In May of 2006, two rookie housing cops, patrolling the Hammel Houses, came upon four young men. One of them holding a small, silver handgun.

They gave chase and caught Ronnie Smalls holding the weapon. He tried to get rid of it by throwing the clip down the stairs and handing the gun off to his brother, Andrew Smalls, 19. Andrew tossed the weapon off the roof. Police found the weapon on a nearby rooftop.

Ronnie and Andrew were arrested and charged with criminal possession of a weapon and trespass.

Cedric Smalls was also present, but was not arrested.

On June 10, 2006, Ronnie Smalls was found shot twice in the back at the Hammel Houses. Smalls was uncooperative with detectives, telling them that he was shot from behind and did not know who shot him.

On December 15, Cedric Smalls was shot and killed in front of his Hammel Houses building. Police were looking for Cedric in connection with a September drive-by shooting that killed Jerome Sandforn.

On December 22, Laton Spurgeon was shot and killed in front of his brother's Wavecrest home. He was also run over after he was shot.

Assistant Chief Thomas Dale told me at the time that Spurgeon's murder was probably in retaliation for the death of Cedric Smalls.

In late January, Andrew Smalls was arrested for his part in the Spurgeon murder.

In July of 2007, Ronnie Smalls was arrested for the June shooting of a 15- year-old-girl who was in the wrong place at the wrong time when Smalls was shooting at a rival gang member.

Court records show that Smalls and another man pointed handguns at Tylique Rollinson and others in a large group of people.

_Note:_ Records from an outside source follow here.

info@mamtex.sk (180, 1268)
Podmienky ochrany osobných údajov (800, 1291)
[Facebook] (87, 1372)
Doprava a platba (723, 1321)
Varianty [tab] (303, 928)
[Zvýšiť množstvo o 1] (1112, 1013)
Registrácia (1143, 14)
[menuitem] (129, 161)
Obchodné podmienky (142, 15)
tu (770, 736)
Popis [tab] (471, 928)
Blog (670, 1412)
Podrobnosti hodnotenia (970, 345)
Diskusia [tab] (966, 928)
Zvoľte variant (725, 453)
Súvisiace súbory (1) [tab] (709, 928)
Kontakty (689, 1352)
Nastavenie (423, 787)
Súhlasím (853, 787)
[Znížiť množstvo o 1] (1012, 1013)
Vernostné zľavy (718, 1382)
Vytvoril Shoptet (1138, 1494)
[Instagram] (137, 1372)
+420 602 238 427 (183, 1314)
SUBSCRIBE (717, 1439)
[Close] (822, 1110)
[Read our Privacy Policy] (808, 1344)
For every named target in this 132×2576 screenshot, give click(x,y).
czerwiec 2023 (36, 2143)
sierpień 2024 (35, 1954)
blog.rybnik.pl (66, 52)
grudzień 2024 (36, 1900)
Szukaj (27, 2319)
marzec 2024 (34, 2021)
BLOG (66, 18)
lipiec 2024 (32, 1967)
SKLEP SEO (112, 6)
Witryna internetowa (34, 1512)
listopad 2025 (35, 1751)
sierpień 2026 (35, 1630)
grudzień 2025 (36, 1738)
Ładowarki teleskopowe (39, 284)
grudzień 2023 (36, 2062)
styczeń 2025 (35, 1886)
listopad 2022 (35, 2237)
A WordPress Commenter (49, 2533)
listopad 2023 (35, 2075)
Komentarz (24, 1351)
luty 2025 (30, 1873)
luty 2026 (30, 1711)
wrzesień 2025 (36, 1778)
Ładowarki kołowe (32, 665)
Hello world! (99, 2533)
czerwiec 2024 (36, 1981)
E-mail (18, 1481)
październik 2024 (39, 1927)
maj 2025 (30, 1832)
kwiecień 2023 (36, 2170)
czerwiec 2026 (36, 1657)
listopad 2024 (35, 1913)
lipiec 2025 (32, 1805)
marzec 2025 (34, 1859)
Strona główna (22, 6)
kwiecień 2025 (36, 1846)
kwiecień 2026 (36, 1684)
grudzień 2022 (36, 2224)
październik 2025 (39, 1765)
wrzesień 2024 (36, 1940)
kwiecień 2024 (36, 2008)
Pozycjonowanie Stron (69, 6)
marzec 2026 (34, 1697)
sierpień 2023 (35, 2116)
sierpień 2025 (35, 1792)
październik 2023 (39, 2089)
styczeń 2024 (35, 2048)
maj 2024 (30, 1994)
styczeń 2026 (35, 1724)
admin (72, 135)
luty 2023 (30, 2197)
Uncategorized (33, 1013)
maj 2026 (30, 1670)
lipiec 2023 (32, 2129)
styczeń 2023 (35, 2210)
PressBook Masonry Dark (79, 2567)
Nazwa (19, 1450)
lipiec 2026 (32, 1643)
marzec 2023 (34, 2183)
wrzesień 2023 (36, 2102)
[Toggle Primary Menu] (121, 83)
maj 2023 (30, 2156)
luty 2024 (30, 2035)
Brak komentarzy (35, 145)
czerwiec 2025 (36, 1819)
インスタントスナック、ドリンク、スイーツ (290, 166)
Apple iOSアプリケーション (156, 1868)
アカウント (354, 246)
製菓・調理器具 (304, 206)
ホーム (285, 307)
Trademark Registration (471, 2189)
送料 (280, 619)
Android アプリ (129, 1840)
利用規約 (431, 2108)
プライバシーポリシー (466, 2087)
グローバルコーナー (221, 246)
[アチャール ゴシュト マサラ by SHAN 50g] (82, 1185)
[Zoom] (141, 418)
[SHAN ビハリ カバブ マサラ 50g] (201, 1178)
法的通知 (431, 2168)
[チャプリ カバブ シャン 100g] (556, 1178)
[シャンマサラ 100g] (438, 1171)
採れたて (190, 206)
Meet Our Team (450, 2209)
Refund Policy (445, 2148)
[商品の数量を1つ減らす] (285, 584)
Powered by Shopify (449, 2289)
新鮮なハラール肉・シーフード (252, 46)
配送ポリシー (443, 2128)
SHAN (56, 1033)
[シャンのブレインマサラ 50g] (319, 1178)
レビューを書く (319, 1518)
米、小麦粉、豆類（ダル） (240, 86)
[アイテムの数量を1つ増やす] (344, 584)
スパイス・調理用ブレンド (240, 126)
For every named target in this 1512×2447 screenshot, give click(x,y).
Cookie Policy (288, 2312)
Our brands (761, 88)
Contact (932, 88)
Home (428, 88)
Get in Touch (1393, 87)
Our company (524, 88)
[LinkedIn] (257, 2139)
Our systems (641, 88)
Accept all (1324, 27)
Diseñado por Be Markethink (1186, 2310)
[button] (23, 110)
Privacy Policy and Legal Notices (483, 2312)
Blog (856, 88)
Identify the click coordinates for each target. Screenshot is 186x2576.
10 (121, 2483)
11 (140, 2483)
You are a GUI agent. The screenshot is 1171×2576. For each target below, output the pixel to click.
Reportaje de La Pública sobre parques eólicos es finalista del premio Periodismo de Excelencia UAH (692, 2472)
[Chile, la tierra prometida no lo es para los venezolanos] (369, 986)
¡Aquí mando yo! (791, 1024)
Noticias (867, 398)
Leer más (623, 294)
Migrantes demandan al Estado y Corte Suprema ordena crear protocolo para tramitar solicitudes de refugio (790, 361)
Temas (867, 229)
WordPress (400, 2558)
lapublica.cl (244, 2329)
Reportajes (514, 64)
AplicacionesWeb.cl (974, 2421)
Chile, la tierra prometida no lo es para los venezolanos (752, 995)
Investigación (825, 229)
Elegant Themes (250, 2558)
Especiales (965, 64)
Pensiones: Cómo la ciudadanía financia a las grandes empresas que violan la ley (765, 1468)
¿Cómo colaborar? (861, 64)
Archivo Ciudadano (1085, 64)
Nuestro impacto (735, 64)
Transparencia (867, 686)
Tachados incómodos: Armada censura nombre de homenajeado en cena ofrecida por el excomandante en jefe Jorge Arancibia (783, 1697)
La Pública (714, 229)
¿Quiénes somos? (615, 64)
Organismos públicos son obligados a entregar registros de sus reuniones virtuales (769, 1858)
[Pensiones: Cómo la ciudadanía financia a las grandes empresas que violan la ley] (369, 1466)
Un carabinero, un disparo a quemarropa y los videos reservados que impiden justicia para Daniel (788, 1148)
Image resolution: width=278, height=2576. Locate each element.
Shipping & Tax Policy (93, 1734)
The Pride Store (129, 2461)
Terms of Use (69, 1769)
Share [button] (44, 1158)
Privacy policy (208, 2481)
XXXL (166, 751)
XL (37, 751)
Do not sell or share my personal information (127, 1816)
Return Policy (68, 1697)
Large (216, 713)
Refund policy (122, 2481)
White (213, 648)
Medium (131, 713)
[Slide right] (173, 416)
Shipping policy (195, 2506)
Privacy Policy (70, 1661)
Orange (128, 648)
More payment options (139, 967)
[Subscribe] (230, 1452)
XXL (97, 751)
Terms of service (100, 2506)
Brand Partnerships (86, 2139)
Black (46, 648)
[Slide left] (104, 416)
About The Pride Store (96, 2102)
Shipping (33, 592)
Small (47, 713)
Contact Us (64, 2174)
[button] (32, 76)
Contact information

They fired several shots, hitting the teenager, who was sitting on a bench nearby.

He also shot Rollinson, who was not badly wounded and was picked up by police while fleeing the scene shortly after the shooting incident.

In November, police say, they spotted Smalls with a weapon and pursued him, but that he got rid of the gun and he got away.

They have been looking for him ever since, and say they saw him on Saturday night.

I wondered why Smalls was out on the street in January after he was arrested for attempted murder in June. In fact, judging by the telephone calls to The Wave, lots of people were wondering why he was on the street.

The June shooting case, the one in which Smalls shot a teenage girl, seemed to have disappeared off the radar.

After some investigation, I found out from a person close to the investigation that the Grand Jury had voted "no true bill" in the case, effectively dismissing all of the charges.

I wondered why, with several eyewitnesses (including two who were shot in the incident) there was a vote to dismiss the charges.

A spokesperson for DA Brown said that she could not discuss any aspect of the case, because Grand Jury proceedings are sealed by law.

That DA's spokesperson said that her records show that Smalls had only two cases brought to court - a 2003 charge of possession of marijuana, for which he was sentenced, and a September, 2007 charge of resisting arrest for which he was conditionally discharged.

There was nothing on the record about an indictment for a case in May of 2006 when he and two of his brothers were found with a weapon at Hammels.

The spokesperson initally said that she could not discuss the attempted murder arrest.

That is puzzling, because the Wave archives show several cases in which he was arrested and charged with criminal activity. With all of his activity, you would have thought that there would be more on the record. When I found out, however, that the Grand Jury had failed to indict him, I did some further checking, and was told that the case was dismissed because all of the witnesses were afraid to point the finger at Smalls.

All of them reportedly feared retribution from Smalls or other members of the GIB gang.

The Smalls case may well be an indicator of what our criminal justice system has become - a revolving door for criminals who prey on their communities. And, it may well be the community's fault.